++++ Excerpted passage ++++
You can use the class as shown:

In [2]:
# instantiate
game = NoughtsCrosses()

In [3]:
# display board; should be blank initially
game.display_board()

# print turn number and whether game is over
print(game.turn, game.is_game_over)

# print internal representation of board
print(game.board)

-------------
|   |   |   |
-------------
|   |   |   |
-------------
|   |   |   |
-------------
0 False
[['', '', ''], ['', '', ''], ['', '', '']]


In [4]:
print('Make a move:')

# make a move in the middle row, right-hand column
game.make_move(1, 2)

# display board; should now show 'O' in middle row, right-hand column
game.display_board()

# print turn number and whether game is over
print(game.turn, game.is_game_over)

# print internal representation of board
print(game.board)

Make a move:
-------------
|   |   |   |
-------------
|   |   | O |
-------------
|   |   |   |
-------------
1 False
[['', '', ''], ['', '', 'O'], ['', '', '']]


In [5]:
print('Make more moves:')

# make several more moves; note these return 'continue'
print(game.make_move(0, 0)) # crosses top left

print(game.make_move(2, 2)) # noughts bottom right

print(game.make_move(1, 1)) # crosses middle

print(game.make_move(0, 2)) # noughts top right, winning with right-hand vertical - now returns 'O' instead of None, as noughts has won

# display board; should now show completed game
game.display_board()

# print turn number and whether game is over
print(game.turn, game.is_game_over)
++++ Dataset ++++
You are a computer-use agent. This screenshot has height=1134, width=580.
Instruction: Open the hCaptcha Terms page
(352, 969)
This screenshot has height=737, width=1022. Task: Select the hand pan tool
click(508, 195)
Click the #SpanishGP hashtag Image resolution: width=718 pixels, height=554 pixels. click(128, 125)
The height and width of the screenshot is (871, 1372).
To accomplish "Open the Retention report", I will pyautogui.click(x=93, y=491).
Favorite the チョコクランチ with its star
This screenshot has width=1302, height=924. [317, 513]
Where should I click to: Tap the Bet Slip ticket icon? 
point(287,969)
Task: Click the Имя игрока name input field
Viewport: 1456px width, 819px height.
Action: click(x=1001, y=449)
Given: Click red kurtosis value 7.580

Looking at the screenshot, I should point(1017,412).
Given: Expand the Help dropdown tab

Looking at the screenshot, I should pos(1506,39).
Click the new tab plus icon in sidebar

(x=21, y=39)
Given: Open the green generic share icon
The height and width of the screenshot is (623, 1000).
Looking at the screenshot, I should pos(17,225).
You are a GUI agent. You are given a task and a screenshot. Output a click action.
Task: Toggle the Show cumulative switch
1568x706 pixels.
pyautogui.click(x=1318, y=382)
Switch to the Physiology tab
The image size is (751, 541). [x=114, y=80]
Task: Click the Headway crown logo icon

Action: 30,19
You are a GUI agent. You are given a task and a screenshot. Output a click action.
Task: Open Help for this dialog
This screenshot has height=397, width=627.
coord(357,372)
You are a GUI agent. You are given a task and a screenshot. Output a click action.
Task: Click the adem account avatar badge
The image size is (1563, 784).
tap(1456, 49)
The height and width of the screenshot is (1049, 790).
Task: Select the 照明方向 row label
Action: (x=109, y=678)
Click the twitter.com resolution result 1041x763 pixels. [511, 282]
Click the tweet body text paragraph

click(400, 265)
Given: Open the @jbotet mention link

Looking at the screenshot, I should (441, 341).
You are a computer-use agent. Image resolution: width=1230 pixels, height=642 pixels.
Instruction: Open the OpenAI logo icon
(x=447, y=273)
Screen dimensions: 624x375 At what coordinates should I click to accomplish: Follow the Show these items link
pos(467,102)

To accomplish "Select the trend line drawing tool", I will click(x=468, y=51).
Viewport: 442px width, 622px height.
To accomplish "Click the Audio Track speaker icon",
++++
## Exercise requirements
Answer these questions about the noughts and crosses code:
1. What turn number and game-over status does it print right after the game is created?
2. After game.make_move(1, 2), where does the 'O' show up on the board?
3. With which line does noughts win?
This material has no connection to the noughts and crosses code.

## Output for this exercise
1. 0 False
2. In the middle row, right-hand column
3. The right-hand vertical